Em defesa de D. João VI
O meu querido companheiro de ideias Carlos Abreu Amorim decidiu dizer que entrei em polémica com ele, só porque protestei contra a circunstância de poder comparar-se Sampaio com D. João VI. Mas foi tudo uma brincalhona provocação. E não é por manias monarquistas que assumi a defesa da memória desse infortunado rei (1767-1826), que governou efectivamente Portugal de 1792 a 1826, primeiro como príncipe regente e, depois, como rei, desde 1816. Regressado a Lisboa em 1821, sofreu as desventuras da independência do Brasil (1822), da Vilafrancada (1823) e da Abrilada (1824), mas aceitando na instauração de uma monarquia dual, insistiu nos direitos de D. Pedro IV como seu sucessor.

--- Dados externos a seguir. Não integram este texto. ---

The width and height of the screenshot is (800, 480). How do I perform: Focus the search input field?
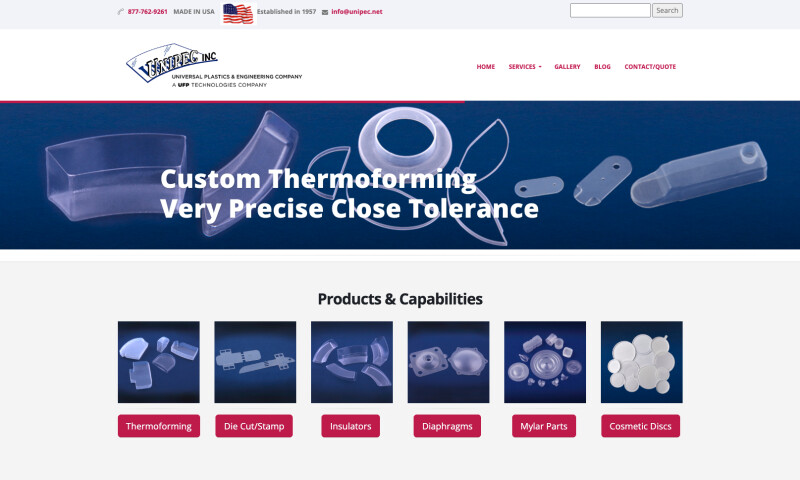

Com efeito, o regime de governo de D. João VI, entre 1823 e a data da respectiva morte, sofreu as consequências da revogação da ordem vintista e as pressões da balança da Europa. Depois de dissolvidas as Cortes eleitas em 1822, em 3 de Junho de 1823, na sequência da Vilafrancada, assumiu-se, como forma de poder, a constituição histórica, embora o rei a quisesse transformar numa carta constitucional. Contudo, logo revogou toda a legislação do revolucionarismo vintista, bem como o consequente aparelho institucional, ficando apenas de pé o Banco de Lisboa.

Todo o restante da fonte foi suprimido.